Melville and Hawthorne’s friendship burned bright for over a year. They understood in each other the weight of “vile doubt and despondency,” as a Hawthorne biographer puts it. According to Hawthorne’s journal, they would stay up late in the night at his Lenox house, smoking cigars and conversing on “time and eternity, things of this world and of the next, and books, and publishers, and all possible and impossible matters.” When Moby-Dick was published in 1851, it was dedicated to Hawthorne: “… In Token of My Admiration for His Genius.”
Years back, on a deep Melville kick, I grew low on his behalf about how the friendship eventually grew into imbalance. Of the two, Melville seemed the one always reaching; met with affection, yes, but of a measured, meted, judicious sort. It reminded me of Lily Bart’s last meeting with Selden in The House of Mirth, when she, in her extremis, “had passed beyond the phase of well-bred reciprocity, in which every demonstration must be scrupulously proportioned to the emotion it elicits…” As Lily sits with Selden, she is aware that her unguardedness is not rekindling love, only creating constraint.
Of course it’s possible to flip it to Hawthorne’s point of view: You can be warmly fond of a friend, and still startled by the CAPS LOCK ardor coming at you, by joking threats of constables at your door if you don’t come over. You might not reciprocate the romantic feelings drifting along the air currents towards you. (You might be fatally straight.
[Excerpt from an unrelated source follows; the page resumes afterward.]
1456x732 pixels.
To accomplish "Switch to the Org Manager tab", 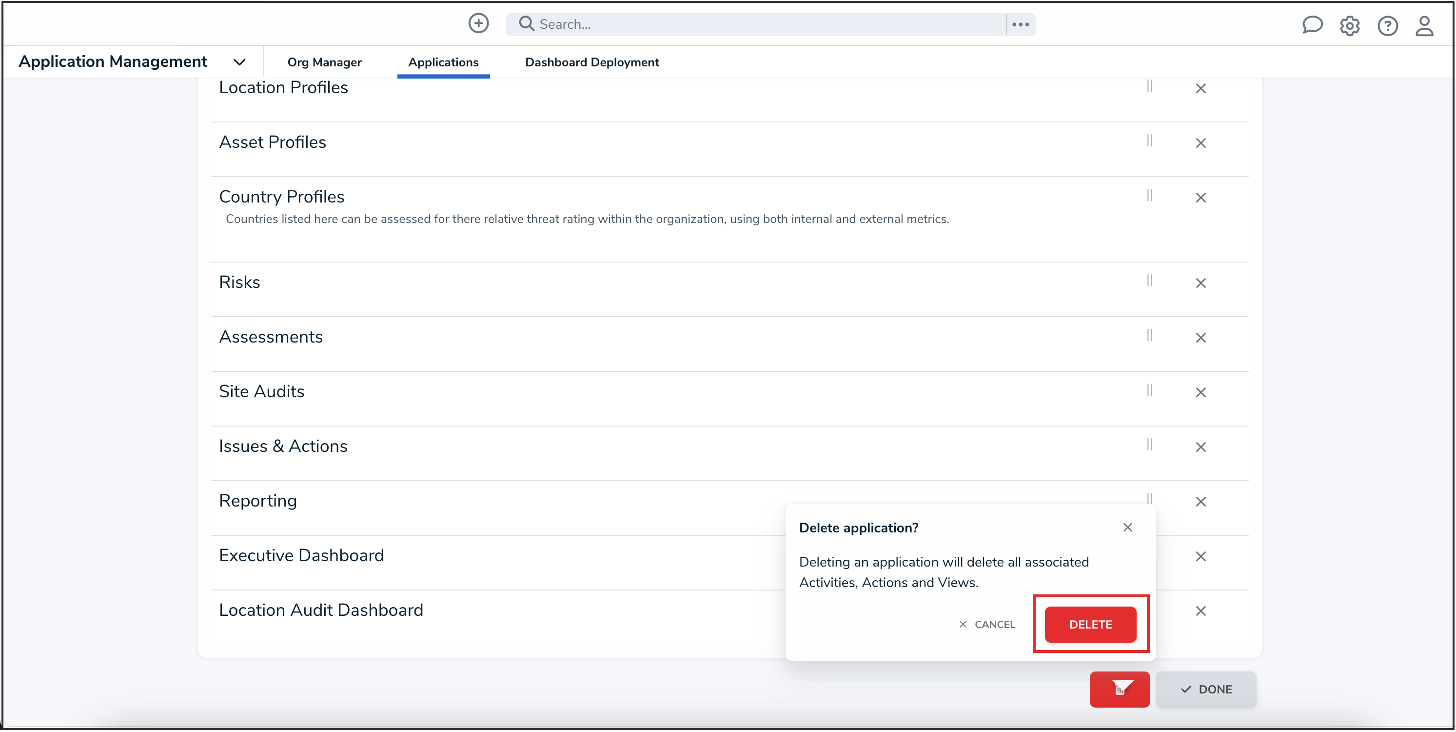I will 324,62.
And married!) And, finally, for all you might be intrigued and delighted by your younger sailor friend’s tales of adventure, you yourself might be, at core, a person who prefers to brood and write at home—someone who is 46, depressive, and predominantly worried about money and why his books aren’t selling more. Maybe in our relationships we’ve all sometimes been Melville and at other times, Hawthorne.
Still, my loyalty is with Melville, in all his yearning and inability to play it cool. The last meeting between the two men happened in England five years after Moby-Dick’s publication. By then, there was no more singing by post of buttered toast and port. Melville stayed with the Hawthornes for a few days, but the residue of their time together suggests a beach filled with endless gray stones and cold sand.
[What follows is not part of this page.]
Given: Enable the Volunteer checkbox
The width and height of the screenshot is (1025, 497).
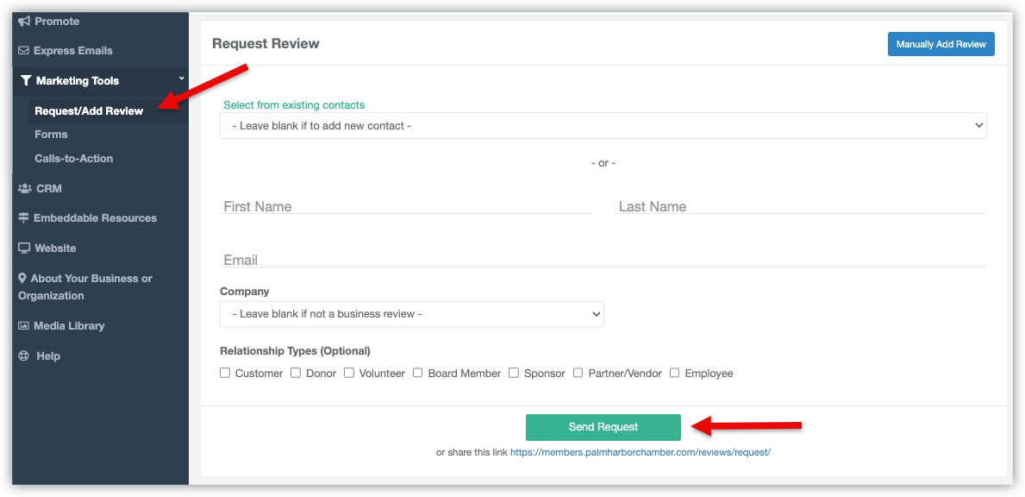Looking at the screenshot, I should [x=349, y=373].
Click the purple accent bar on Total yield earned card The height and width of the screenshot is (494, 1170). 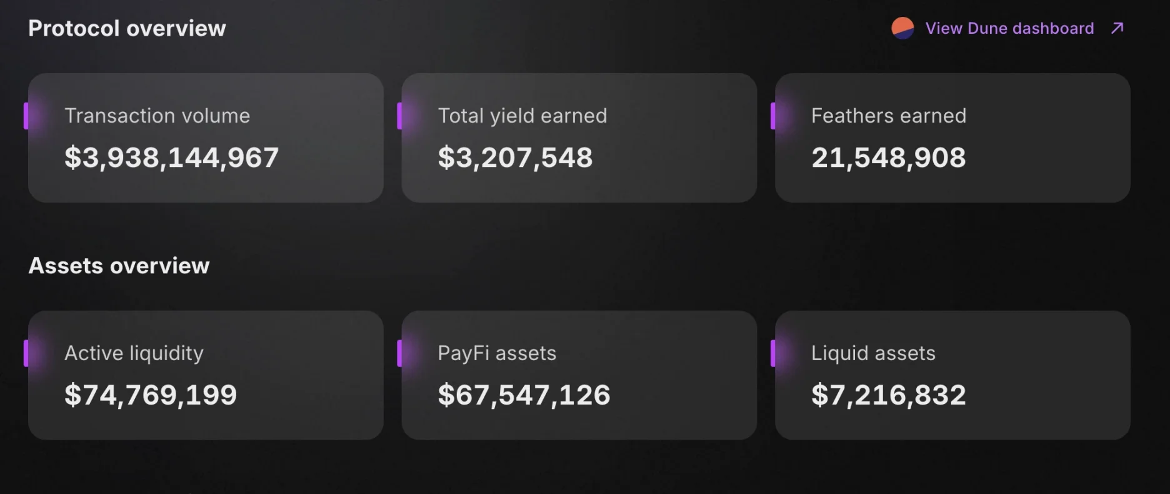pos(401,114)
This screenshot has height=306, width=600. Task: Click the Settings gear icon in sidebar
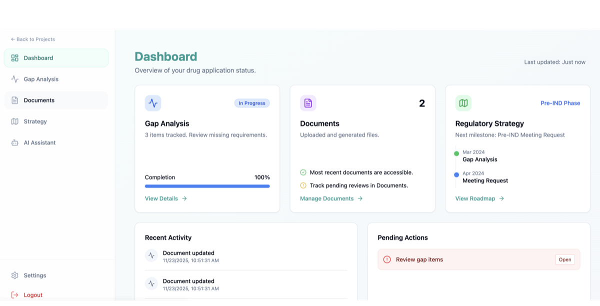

Nevertheless, while re-reading Moby-Dick the past couple weeks, something about their friendship registered differently. When we are in the grips of high infatuation, how much are we truly apprehending the other person, and how much are we seeing in them a silvery mirror of what we want for ourselves? As Hawthorne biographer Brenda Wineapple puts it, when Melville praised Hawthorne’s genius in the Manse review: “Was he writing of Hawthorne or himself?”
In Hawthorne, Melville saw the kinds of books he wanted to write—epically ambitious, Shakespearean in scope, aesthetically bold and truthful—and something in that identification allowed the wondrousness of Moby-Dick to surface. If the relationship later bruised his heart, maybe it was still worth it.